How a timezone error stopped a production system

Introduction

A few months after install of a system we received a report of an issue from the customer. They said that they were inputting the expiry date for the product as one date and that date was being printed on the product, but a different date was being reported to the external endpoints. We refer to these endpoints as the 'upper levels'. The dates were off by a month. These endpoints are used to report the status of products to government level databases to be queried should there be any fault found in the pharmaceuticals later on. So this was a big deal.

I requested more information from the customer and they reported that the date they were inputting was the 1st of April and what was being reported as the 31st of March. As soon as I head this I assumed some kind of timezone error, but I had no idea where it would be, why it would only show up months into production or why it wouldn't occur just after a timezone change.

Timezones are not a new idea for us. We knew from the start that we had a system that dealt with dates a lot. Each product has a unique code applied to it. Then time this code is generated is stored and must correspond (with some tolerance) to the time it was printed. In addition we often use expiry dates or dates of manufacture to print on the products. We were also aware that this product had the potential to be shipped to multiple timezones, be in use for decades and be run 24 hours a day. This meant it needed to cope with timezone changes during production.

I'm a big fan of John Sheet's library NodaTime (https://nodatime.org/) and agree with his blog post entitled "What's wrong with DateTime anyway?" (https://blog.nodatime.org/2011/08/what-wrong-with-datetime-anyway.html). We'd used NodaTime throughout the application to help with some of the difficulties of timezones. I'd hoped that this would have prevented such issues, because NodaTime requires you to be very explicit about what you are doing in places where DateTime makes assumptions.

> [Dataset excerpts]
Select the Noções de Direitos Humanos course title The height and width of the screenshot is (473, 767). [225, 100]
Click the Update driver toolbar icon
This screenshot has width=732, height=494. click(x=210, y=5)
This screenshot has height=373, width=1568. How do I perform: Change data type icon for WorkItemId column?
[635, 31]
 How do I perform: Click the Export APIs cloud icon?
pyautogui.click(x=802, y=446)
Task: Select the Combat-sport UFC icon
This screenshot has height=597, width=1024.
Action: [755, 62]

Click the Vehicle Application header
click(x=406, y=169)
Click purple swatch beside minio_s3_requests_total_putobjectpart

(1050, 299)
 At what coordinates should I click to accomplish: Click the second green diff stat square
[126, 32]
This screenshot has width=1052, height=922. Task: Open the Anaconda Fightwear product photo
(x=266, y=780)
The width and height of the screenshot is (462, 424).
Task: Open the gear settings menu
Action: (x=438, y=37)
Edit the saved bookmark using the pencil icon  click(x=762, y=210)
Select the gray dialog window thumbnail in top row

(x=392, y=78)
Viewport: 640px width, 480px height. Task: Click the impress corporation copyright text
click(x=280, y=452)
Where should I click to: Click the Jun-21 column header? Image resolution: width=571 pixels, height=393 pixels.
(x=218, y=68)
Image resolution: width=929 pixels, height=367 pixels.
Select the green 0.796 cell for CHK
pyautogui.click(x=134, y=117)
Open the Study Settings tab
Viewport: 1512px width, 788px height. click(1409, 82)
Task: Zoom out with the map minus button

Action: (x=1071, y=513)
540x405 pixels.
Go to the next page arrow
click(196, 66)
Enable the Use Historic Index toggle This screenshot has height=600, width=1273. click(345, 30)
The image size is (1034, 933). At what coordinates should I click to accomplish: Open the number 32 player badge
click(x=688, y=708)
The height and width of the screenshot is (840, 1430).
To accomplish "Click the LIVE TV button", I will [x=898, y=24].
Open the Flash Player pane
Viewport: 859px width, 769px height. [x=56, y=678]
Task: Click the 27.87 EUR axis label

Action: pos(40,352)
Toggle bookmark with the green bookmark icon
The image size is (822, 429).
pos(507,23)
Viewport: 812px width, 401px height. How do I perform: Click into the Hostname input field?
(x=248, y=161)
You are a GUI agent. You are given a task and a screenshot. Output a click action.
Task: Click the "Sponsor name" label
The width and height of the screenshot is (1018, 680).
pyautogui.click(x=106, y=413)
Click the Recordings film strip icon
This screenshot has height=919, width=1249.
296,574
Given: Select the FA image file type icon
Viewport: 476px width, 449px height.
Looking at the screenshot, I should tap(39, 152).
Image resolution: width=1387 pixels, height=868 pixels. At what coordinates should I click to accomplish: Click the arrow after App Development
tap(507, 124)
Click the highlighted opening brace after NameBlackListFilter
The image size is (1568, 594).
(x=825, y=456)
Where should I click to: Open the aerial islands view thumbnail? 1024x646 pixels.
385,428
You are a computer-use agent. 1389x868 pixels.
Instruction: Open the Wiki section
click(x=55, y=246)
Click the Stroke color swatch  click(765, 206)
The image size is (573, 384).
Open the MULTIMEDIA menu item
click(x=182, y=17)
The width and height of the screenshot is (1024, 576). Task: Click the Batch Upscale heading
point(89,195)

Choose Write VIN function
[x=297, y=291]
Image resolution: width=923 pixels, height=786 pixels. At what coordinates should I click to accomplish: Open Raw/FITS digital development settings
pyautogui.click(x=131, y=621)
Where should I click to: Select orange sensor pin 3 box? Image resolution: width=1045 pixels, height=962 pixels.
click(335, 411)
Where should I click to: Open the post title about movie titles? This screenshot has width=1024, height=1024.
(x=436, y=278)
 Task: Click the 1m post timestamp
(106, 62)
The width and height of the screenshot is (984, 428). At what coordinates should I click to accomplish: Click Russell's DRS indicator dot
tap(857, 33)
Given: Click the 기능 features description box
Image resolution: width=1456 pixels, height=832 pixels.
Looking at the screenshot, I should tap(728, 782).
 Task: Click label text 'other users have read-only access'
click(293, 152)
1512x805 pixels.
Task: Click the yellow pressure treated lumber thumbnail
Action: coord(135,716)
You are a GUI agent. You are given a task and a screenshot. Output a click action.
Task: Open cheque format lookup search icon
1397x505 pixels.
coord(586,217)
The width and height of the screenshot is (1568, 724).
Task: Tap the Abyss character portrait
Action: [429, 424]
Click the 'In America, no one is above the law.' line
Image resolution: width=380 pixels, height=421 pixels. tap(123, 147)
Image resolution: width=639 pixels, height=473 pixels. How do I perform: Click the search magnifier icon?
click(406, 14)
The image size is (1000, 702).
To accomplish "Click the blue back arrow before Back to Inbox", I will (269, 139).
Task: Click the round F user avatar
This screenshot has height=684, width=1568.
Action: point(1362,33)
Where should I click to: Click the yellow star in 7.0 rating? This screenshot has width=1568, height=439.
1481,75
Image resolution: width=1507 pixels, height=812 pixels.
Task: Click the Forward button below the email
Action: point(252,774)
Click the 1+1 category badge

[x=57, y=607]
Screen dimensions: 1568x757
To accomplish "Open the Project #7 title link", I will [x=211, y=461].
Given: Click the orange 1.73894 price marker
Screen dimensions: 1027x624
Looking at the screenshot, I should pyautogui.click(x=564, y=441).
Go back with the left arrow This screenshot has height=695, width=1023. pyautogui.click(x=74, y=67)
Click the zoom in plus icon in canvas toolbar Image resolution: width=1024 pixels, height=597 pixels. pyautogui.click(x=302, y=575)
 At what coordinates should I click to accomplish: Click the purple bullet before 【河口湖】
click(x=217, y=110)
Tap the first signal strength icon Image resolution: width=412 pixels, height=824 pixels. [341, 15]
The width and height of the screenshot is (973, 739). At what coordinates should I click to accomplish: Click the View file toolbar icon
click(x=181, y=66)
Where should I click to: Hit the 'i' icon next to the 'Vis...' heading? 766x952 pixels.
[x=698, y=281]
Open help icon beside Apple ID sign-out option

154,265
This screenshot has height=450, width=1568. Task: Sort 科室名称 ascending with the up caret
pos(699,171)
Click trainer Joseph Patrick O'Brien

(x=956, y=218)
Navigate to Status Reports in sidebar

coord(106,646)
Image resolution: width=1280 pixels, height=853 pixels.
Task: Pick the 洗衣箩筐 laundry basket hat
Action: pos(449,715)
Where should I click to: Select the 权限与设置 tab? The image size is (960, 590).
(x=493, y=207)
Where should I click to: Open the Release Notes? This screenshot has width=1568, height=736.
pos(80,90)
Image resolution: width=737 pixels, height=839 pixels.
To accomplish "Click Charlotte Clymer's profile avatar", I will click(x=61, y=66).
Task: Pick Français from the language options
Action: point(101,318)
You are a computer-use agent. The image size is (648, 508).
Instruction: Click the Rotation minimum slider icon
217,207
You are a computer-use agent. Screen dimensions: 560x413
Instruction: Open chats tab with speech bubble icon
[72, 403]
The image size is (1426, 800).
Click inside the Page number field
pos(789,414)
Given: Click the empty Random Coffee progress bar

> [Check your understanding]
#1 From the article on the timezone error, reproduce the passage starting with "Timezones are not" and going on through "changes during production.".
#2 The article on the timezone error says the product had the potential to do several things. List each of them.

> [Answers below]
#1
Timezones are not a new idea for us. We knew from the start that we had a system that dealt with dates a lot. Each product has a unique code applied to it. Then time this code is generated is stored and must correspond (with some tolerance) to the time it was printed. In addition we often use expiry dates or dates of manufacture to print on the products. We were also aware that this product had the potential to be shipped to multiple timezones, be in use for decades and be run 24 hours a day. This meant it needed to cope with timezone changes during production.

#2
- Be shipped to multiple timezones
- Be in use for decades
- Be run 24 hours a day